- Instructions to follow -
Everything from the line that contains "1148x1039 pixels." to the end of the records below, both lines included, should be transcribed exactly and returned alone.

'''

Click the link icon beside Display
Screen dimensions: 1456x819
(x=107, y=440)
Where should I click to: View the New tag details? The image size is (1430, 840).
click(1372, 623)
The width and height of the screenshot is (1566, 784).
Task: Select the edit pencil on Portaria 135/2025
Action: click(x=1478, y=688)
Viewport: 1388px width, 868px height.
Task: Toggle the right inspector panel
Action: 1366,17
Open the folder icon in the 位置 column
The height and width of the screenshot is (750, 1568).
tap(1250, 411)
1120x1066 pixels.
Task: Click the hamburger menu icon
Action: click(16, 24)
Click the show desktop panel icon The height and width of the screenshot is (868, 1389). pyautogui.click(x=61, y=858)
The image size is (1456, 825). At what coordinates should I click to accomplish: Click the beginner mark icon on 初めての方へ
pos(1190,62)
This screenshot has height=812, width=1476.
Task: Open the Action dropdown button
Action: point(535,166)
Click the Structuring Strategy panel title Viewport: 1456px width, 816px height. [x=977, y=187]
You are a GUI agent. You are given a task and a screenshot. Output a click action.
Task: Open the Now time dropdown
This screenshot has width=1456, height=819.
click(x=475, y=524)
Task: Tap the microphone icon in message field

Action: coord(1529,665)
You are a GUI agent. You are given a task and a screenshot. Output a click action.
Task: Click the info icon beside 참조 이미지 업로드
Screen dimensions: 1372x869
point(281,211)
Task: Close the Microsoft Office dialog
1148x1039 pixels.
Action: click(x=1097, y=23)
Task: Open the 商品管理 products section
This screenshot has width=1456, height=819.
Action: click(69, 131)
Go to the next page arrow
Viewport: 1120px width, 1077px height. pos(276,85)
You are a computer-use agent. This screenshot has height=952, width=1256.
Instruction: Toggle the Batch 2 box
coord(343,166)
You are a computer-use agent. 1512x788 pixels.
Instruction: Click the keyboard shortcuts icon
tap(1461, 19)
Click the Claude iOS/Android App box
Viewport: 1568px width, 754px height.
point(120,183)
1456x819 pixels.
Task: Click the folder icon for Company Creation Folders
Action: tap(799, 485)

'''

- The answer -
1148x1039 pixels.
Action: click(x=1097, y=23)
Task: Open the 商品管理 products section
This screenshot has width=1456, height=819.
Action: click(69, 131)
Go to the next page arrow
Viewport: 1120px width, 1077px height. pos(276,85)
You are a computer-use agent. This screenshot has height=952, width=1256.
Instruction: Toggle the Batch 2 box
coord(343,166)
You are a computer-use agent. 1512x788 pixels.
Instruction: Click the keyboard shortcuts icon
tap(1461, 19)
Click the Claude iOS/Android App box
Viewport: 1568px width, 754px height.
point(120,183)
1456x819 pixels.
Task: Click the folder icon for Company Creation Folders
Action: tap(799, 485)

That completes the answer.